Her şeye rağmen yeşile inanmak

Sene 2010. Yeşilist’in online olmadan önceki son haftaları. Ergem‘le nispeten yeni tanışmışım, beraber çalışıyoruz ama bir yandan Ergem gözümde ülkede esamesi pek okunmayan yeşil hareketi ortalama kentli insanın gündelik hayatına sokacağım diye tutturmuş bir hayalperest. Gencim ve zaten o güne kadar olmayacak hayallerin peşine takılıp kısacık hayatımda türlü deneyim yaşamışım. ‘Neden olmasın?’ diyorum Ergem’e. Zaten plazaya adım atmamayı kafaya koymuşum, başka ne yapabilirim diye kitap editörlüğü, dergi yazarlığı, müzik organizasyonları arasında bir çıkış arıyorum, neden çare temiz gıda, sokak hayvanları, ağaçlar ve gezegen olmasın?

Türkiye’de iş yapan sürdürülebilir firmalarla, organik gıda üreticileriyle, medyacılarla, web’cilerle sayısız toplantı yapıyoruz. Masanın diğer tarafında hep bir ‘kadın başınıza neye kalkışıyorsunuz siz?’ bakışı, ‘proje çok güzel de bırakın bu hayalleri’ söylemleri, oyuncak bebekleriyle oynarken sevgi ve barış dolu bir dünya hayal eden küçük kız çocukları gibi muamele görüyoruz. ‘Yav he he’lerin ardı arkası kesilmiyor. Ürünlerini çok beğendiğimiz yerel bir organik gıda üreticisiyle yaptığımız toplantıda ‘siz güzel bayanlar’la başlayan cümlelerin sonu gelmiyor, toplantıdan çıktıktan yarım saat sonra babam yaşındaki aynı adamdan bir linked.in mesajı geliyor: ‘toplantı iyi hoştu da sen daha hoşmuşsun bi kahve içelim mi?’ Töövbe estağfurullah deyip geçiyorum.

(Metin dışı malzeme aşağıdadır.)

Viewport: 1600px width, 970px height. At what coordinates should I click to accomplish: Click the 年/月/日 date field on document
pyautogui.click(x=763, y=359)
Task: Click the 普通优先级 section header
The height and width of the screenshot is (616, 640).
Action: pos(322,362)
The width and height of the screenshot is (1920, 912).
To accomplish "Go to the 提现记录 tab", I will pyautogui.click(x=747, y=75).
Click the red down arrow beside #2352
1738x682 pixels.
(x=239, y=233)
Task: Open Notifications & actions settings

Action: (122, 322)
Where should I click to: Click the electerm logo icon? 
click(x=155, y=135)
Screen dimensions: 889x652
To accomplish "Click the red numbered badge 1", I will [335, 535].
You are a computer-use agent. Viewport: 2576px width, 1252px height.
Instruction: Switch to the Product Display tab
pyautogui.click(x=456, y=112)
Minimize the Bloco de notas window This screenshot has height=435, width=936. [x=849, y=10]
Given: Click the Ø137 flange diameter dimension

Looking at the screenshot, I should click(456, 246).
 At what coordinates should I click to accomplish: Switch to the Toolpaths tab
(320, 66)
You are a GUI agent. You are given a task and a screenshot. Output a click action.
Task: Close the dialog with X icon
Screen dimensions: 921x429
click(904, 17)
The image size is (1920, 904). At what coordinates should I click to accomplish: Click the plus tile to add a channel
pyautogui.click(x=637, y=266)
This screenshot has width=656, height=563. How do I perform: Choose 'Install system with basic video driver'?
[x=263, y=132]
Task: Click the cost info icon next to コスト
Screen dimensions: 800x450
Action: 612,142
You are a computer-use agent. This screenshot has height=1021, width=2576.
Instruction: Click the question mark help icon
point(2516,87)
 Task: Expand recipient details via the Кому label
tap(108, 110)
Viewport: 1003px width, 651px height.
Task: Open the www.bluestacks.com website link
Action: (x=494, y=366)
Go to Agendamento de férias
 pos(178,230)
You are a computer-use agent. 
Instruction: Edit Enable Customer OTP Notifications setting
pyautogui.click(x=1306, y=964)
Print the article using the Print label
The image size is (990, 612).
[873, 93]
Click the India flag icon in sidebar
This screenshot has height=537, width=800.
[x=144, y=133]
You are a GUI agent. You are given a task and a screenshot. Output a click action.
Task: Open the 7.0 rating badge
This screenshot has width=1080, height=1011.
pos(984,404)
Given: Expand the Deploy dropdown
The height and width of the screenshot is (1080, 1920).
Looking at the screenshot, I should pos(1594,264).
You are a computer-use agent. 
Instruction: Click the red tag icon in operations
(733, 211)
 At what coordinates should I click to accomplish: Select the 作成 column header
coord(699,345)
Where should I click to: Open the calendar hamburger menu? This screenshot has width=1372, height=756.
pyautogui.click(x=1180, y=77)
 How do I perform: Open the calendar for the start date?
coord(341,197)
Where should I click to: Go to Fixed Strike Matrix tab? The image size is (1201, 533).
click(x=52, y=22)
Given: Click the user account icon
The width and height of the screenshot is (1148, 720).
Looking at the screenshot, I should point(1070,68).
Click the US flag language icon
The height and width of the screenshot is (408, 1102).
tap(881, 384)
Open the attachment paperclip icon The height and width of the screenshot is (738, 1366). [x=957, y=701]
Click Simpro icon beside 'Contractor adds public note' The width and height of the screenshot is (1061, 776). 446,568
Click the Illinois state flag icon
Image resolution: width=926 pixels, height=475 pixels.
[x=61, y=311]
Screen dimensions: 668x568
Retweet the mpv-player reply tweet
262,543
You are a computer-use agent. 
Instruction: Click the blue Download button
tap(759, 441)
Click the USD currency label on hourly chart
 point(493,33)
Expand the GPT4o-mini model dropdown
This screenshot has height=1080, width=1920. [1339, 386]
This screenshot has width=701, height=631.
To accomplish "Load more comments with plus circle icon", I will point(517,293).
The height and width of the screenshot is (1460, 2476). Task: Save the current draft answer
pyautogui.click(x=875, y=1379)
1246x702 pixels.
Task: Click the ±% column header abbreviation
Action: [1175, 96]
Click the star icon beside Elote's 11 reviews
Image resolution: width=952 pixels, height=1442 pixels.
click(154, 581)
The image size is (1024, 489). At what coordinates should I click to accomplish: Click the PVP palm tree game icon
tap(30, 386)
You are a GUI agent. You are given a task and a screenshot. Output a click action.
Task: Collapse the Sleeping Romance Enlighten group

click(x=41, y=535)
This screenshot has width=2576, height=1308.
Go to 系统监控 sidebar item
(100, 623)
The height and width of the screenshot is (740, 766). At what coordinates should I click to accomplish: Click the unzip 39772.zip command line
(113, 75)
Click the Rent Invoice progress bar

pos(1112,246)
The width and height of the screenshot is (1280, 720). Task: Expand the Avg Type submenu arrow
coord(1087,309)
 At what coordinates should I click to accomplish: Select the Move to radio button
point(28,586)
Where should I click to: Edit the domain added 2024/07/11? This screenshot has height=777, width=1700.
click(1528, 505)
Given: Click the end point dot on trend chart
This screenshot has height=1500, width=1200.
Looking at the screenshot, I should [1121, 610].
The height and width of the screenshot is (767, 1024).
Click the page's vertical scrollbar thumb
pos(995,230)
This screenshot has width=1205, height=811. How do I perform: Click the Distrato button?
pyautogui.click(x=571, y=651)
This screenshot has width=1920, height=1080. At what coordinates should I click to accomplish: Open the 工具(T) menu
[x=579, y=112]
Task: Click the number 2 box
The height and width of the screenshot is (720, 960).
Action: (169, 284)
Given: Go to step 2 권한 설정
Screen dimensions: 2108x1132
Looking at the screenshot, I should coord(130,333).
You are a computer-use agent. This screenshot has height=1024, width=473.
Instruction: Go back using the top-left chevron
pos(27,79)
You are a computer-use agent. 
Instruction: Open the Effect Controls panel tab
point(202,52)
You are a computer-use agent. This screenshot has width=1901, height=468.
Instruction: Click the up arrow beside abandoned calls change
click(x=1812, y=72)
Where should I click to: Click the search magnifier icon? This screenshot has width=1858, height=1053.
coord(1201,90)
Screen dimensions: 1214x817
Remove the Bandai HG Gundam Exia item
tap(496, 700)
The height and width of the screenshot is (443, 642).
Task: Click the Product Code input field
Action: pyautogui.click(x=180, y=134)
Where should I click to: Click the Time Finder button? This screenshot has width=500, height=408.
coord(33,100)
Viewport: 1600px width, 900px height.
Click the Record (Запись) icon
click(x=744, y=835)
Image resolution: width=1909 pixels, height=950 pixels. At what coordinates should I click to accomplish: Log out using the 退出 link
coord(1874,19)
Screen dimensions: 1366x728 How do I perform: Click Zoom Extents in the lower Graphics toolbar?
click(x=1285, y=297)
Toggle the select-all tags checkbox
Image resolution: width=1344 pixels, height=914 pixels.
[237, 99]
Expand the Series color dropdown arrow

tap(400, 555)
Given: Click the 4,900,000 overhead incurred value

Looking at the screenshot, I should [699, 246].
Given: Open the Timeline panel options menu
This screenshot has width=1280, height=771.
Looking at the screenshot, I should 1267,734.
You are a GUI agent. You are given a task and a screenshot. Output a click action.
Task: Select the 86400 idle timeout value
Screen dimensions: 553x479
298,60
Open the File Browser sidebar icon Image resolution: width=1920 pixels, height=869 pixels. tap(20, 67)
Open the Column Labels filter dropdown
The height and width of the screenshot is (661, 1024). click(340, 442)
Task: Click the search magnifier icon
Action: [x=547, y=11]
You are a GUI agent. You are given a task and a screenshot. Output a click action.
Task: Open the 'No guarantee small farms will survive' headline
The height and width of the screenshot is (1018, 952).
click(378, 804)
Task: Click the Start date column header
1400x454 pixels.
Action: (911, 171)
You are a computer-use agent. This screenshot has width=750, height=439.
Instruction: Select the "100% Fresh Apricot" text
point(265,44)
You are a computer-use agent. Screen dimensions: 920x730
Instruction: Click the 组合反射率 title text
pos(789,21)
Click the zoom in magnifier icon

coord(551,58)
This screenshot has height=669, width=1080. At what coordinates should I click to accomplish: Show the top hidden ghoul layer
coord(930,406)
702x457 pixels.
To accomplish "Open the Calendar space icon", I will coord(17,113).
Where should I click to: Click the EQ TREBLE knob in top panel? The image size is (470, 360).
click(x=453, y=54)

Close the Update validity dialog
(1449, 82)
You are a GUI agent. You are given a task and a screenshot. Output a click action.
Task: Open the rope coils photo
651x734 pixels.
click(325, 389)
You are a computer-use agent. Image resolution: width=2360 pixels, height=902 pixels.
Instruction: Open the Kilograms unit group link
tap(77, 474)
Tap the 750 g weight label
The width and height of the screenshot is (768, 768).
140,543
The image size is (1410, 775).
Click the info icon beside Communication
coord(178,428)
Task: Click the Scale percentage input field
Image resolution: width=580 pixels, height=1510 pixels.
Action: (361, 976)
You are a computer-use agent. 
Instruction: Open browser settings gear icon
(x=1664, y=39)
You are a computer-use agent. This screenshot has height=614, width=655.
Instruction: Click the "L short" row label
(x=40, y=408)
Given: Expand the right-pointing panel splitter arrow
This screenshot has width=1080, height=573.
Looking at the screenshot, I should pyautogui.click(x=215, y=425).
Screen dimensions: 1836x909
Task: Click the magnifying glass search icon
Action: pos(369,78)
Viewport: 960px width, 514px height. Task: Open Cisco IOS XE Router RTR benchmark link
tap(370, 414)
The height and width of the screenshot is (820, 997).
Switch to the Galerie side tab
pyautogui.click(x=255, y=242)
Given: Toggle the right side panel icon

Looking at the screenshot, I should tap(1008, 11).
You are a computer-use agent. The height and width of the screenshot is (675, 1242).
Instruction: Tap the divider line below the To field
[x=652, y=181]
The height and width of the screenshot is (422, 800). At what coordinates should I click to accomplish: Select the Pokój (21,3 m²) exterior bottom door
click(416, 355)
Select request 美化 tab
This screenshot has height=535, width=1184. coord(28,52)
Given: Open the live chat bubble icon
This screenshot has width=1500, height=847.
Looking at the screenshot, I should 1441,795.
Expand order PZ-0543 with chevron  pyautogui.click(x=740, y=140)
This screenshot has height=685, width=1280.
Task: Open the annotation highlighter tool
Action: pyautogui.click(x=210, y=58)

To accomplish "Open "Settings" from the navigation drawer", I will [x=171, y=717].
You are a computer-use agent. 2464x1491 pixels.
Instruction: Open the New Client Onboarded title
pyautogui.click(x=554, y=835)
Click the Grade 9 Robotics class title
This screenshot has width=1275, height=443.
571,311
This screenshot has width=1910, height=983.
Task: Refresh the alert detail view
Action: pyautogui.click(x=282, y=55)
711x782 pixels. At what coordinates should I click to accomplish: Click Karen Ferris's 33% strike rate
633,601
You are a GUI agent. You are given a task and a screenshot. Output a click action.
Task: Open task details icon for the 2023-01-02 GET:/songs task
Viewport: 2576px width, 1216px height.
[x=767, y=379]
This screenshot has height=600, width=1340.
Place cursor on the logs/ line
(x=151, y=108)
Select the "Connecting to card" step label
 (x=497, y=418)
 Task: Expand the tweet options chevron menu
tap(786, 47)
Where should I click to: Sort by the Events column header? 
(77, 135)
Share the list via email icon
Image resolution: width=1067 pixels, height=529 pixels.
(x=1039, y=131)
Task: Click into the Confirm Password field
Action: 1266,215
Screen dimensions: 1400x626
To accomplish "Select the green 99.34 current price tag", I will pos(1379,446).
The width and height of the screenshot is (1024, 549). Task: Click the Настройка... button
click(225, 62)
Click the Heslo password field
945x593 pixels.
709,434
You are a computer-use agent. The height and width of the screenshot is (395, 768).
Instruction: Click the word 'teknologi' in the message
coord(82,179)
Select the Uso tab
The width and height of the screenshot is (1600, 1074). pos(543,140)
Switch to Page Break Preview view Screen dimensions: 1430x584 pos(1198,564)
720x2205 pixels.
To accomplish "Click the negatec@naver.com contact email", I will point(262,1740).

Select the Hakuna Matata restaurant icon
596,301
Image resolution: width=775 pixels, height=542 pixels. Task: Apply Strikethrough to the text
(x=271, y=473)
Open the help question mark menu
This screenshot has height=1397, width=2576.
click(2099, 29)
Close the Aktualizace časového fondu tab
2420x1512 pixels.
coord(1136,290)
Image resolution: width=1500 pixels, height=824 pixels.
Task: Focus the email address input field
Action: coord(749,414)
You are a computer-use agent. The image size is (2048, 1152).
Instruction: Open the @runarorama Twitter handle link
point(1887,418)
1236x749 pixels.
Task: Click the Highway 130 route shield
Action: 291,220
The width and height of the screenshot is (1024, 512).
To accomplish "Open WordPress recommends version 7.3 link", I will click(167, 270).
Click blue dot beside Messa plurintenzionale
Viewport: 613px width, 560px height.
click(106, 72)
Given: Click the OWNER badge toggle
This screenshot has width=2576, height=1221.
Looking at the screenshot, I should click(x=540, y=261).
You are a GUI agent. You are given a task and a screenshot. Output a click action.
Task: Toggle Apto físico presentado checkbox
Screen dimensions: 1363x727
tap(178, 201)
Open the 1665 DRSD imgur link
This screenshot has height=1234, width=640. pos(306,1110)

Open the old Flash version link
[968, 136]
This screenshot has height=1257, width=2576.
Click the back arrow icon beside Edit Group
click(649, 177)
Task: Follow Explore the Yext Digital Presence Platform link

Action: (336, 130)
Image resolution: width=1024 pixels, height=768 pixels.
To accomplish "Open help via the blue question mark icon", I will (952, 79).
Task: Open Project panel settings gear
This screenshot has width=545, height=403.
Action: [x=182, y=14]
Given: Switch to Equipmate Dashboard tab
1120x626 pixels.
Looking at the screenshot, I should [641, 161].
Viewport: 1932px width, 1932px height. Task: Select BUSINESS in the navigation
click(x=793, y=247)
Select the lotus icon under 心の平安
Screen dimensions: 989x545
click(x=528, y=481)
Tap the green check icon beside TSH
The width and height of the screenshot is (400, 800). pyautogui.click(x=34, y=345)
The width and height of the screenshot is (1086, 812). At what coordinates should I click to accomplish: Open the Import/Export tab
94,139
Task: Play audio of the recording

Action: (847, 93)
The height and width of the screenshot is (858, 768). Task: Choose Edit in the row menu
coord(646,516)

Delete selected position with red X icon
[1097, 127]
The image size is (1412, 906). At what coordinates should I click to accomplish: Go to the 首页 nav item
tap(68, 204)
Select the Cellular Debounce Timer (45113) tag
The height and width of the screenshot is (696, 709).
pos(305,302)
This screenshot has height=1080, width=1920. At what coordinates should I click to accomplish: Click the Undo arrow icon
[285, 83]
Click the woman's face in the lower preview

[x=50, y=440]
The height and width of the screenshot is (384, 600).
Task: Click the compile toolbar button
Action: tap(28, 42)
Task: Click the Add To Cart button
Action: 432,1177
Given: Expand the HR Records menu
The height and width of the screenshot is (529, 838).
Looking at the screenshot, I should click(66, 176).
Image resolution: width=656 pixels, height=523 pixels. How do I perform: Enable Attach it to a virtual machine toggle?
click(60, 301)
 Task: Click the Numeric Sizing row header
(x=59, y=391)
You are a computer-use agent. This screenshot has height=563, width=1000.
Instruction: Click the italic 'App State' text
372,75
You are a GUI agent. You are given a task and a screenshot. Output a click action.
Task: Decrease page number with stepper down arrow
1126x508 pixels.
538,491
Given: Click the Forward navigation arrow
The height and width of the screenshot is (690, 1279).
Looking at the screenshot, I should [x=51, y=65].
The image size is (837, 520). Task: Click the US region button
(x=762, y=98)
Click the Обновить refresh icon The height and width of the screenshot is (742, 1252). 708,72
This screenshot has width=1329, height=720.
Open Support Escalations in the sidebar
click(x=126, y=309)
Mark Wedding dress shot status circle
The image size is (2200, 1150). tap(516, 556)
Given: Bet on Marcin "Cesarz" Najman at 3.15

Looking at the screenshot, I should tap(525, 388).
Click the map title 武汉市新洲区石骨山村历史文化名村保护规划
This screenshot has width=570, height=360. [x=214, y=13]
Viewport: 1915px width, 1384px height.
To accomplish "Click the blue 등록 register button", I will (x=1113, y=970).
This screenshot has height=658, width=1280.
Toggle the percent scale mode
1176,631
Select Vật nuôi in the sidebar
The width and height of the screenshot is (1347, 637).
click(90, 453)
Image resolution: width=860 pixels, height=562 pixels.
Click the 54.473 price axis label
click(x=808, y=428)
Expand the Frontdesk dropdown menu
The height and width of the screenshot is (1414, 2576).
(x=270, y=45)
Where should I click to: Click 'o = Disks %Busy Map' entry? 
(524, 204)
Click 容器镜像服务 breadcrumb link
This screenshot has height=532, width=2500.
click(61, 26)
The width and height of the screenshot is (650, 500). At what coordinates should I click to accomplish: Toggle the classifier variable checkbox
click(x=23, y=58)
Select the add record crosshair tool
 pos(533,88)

Zaman geçiyor, her şeye rağmen Yeşilist belini doğrultuyor, yazdığımız yazılarda tavuk üreticilerinden Ali Ağaoğlu’na kadar onlarca dev adamı karşımıza alıyoruz. Korkmuyorum çünkü Ergem korkmuyor. ‘Şöyle bir dosya hazırlasak çok mu ağır olur?’ diye danışıyorum her seferinde. Her seferinde ‘araştırmanı yaptıysan gir, ben korkmuyorum kimseden, sonuna kadar arkandayım’ cevabı alıyorum. Giriyoruz. Tehdit ve aşağılamalarla dolu onlarca e-posta alıyoruz her seferinde ama önemli değil, biz yaptığımıza inanıyoruz. Yanlış anlaşılmasın, bizi rahatsız eden, taciz eden, bize inanmayanlar sadece erkekler değil. Bu ülkede kadınların bir halt beceremeyeceğine inanan sayısız kadınla da karşılaştık dört yıldır. ‘Neyse’ deyip geçmek, en iyi öğrendiğimiz şey oldu.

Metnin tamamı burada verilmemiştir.